Political coalition in Mauritius

The Alliance de l'Avenir (French: Alliance of the Future), also referred to as the Blue-White-Red alliance, was a political alliance in Mauritius which was formed in 2010 for the next parliamentary elections which were held on 5 May 2010. It is an alliance of the Labour Party, Mouvement Socialiste Militant and Parti Mauricien Social Démocrate. It was formed by the prime minister Dr. Navin Ramgoolam and is led by three other people, namely Rashid Beebeejaun, Xavier-Luc Duval and Pravind Jugnauth.

The party alliance won the general elections held on 5 May 2010 and is the majority alliance and forms the government of Mauritius, where the largest party is the Labour Party, with 27 MPs in all and headed by Prime Minister Navin Ramgoolam and is followed by the Militant Socialist Movement with 14 MPs and is headed by Pravind Jugnauth who became Vice Prime Minister following the alliance.

The Mauritian Social Democrat Party has 4 MPs and the leader Xavier-Luc Duval is also Vice Prime Minister.
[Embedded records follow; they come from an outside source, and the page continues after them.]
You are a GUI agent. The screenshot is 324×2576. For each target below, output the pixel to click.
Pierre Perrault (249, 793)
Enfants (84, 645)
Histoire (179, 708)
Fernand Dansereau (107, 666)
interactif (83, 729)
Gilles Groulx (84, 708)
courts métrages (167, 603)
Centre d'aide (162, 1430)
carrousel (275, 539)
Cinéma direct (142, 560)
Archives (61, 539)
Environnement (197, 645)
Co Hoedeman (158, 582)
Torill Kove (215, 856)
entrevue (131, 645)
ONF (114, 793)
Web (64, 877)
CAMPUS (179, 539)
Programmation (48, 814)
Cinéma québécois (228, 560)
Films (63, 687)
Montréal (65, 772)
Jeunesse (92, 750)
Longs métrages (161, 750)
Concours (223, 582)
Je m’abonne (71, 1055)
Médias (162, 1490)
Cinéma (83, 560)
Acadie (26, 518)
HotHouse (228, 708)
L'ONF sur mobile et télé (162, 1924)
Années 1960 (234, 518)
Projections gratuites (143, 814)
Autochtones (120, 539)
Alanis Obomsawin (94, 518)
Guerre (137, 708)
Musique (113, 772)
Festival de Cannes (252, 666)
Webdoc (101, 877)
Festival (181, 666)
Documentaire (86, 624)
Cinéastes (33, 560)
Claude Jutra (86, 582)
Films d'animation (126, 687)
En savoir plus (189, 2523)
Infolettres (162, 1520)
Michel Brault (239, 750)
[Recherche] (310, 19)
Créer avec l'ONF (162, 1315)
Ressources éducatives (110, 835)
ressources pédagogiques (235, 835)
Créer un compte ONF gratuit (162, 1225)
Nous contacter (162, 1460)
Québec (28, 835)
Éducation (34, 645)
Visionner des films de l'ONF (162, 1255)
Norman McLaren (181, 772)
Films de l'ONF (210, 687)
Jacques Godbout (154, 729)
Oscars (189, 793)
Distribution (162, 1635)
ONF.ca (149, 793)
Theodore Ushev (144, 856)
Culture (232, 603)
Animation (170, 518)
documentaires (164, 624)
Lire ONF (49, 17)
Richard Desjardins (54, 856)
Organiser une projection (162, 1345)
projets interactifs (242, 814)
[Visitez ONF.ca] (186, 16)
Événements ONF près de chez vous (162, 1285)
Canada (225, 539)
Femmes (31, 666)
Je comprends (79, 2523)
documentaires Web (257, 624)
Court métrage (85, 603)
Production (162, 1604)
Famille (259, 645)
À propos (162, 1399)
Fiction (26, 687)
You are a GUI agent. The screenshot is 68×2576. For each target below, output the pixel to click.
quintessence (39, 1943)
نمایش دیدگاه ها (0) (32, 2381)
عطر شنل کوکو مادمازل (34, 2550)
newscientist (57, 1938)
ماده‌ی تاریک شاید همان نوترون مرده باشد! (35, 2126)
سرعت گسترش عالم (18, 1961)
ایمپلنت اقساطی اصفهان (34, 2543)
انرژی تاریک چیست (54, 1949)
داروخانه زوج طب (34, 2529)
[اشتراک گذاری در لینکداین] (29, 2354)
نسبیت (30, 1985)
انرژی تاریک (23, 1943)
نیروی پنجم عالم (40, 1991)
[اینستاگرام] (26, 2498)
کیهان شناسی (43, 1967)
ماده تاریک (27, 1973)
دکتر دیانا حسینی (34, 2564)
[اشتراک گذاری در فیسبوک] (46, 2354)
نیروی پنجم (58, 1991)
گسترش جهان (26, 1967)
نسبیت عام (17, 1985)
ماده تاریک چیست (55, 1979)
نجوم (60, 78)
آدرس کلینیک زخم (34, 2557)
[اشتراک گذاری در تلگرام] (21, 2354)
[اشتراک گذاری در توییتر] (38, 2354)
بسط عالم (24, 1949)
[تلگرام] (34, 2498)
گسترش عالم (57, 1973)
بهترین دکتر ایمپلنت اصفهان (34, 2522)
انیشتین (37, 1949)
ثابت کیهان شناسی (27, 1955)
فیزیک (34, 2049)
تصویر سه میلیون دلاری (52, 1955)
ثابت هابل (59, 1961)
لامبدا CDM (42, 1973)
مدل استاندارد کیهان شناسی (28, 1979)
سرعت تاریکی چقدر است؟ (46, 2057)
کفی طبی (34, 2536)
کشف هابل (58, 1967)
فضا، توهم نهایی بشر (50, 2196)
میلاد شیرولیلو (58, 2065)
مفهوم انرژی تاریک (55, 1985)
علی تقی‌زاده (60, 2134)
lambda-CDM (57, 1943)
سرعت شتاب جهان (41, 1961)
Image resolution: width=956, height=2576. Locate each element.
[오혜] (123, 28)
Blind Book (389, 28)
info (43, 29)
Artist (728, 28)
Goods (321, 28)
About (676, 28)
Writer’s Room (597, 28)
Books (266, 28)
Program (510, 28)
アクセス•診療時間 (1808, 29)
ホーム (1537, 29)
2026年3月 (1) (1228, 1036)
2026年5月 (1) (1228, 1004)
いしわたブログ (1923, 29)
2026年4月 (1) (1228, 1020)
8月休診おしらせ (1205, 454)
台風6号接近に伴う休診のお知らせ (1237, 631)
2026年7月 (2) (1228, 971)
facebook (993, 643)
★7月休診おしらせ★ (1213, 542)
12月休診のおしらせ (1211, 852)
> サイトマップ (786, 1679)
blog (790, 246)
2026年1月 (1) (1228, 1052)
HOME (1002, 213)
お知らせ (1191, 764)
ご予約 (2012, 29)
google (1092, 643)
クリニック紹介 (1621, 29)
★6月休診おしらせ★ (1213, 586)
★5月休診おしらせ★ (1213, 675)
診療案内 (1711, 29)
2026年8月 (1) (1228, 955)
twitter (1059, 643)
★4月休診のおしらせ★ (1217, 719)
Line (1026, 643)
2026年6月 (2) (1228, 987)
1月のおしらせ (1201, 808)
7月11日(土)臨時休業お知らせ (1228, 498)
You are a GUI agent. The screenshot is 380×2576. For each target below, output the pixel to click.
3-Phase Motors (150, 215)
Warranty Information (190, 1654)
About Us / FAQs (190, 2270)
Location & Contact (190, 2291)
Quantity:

The party has been kept for ethnic representation as alone the labour and MSM have absolute majority by 41 seats on 69. The Labour Party is an aristocratic movement headed by mostly Hindus and the MSM is a Vaish-dominant party which competes for the Hindu vote. Having two parties with Hindu majority was not perceived as representing the whole population and ethnic minorities. The Social Democrats, which is a Christian majority party, has therefore paved its way to form part of the government.

==Participating parties==

| Party |  |  | 1983 | 1987 | 2010 |
| Alliance | Alliance | Alliance de l'Avenir |
|  | PTr | Labour Party | Yes | Yes | Yes |
|  | MSM | Militant Socialist Movement | Yes | Yes | Yes |
|  | PMSD | Parti Mauricien Social Démocrate | Yes | Yes | Yes |

==History==
===First alliance===
The First alliance between the Labour Party, MSM and PMSD was made in 1983 by then Prime Minister Anerood Jugnauth. The main party in parliament was the MMM and it had defected the Labour Party with the 1982 elections with no labour candidate was elected to parliament.

After having conflicts with Paul Berenger, Jugnauth resigned as Prime Minister but however dissolved the National Assembly on the same just hours before announcing his resignation. He formed the new party, namely MSM with the help of the Socialist Mauritian Party of Harish Boodhoo and some other members of the MMM who approved of his policies.

Seewoosagur Ramgoolam, leader of the Labour Party had reached his 83rd birthday and could not stand as prime minister candidate for Labour. Instead they contracted an alliance with the MSM of Jugnauth obtaining 35 ticket allocation and the Labour 15 tickets. They made an electoral pact with the PMSD and agreed to not put any Labour-MSM candidate for the resting of 60 seats. PMSD eventually got the 12 resting tickets.

The results was of MSM having 29 MPs, the Labour having 9 MPs and the PSMD left with 3 MPs. They formed the government with 45 MPs in all with Sir Anerood Jugnauth as Prime Minister, Sir Seewoosagur Ramgoolam as Governor General, Gaetan Duval as Deputy Prime Minister and new leader of the Labour, Sir Satcam Boolell became Minister of Foreign Affairs.